Set exercise:
Reproduce every one of the items below word for word, leaving out the pictures.

— START Record list —

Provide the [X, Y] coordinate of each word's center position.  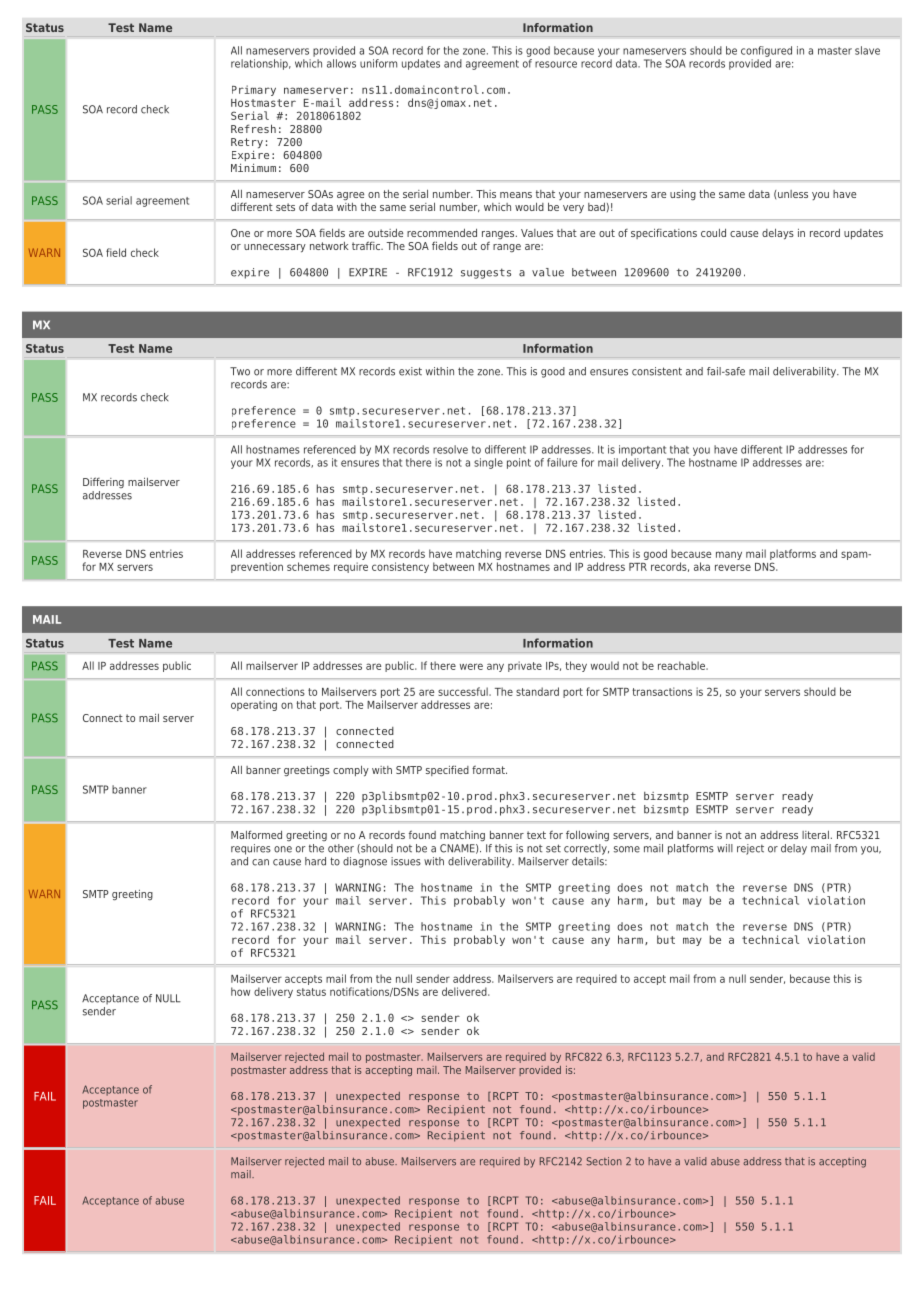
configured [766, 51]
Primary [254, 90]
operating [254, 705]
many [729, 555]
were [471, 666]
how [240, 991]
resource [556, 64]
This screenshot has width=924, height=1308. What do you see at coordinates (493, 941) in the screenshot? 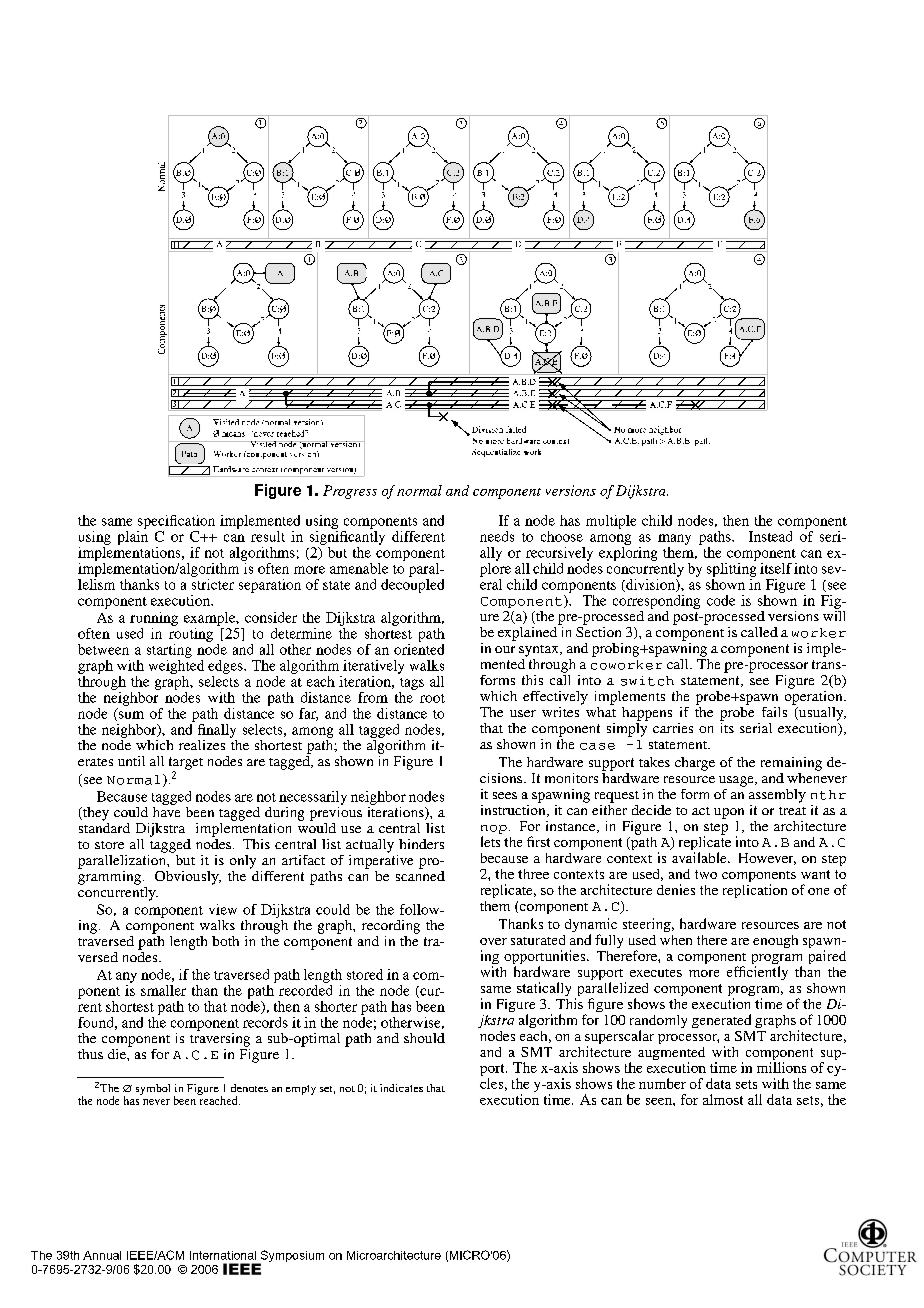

— END Record list —

Solved exercise:
Provide the [X, Y] coordinate of each word's center position.  
configured [766, 51]
Primary [254, 90]
operating [254, 705]
many [729, 555]
were [471, 666]
how [240, 991]
resource [556, 64]
This screenshot has width=924, height=1308. What do you see at coordinates (493, 941) in the screenshot? 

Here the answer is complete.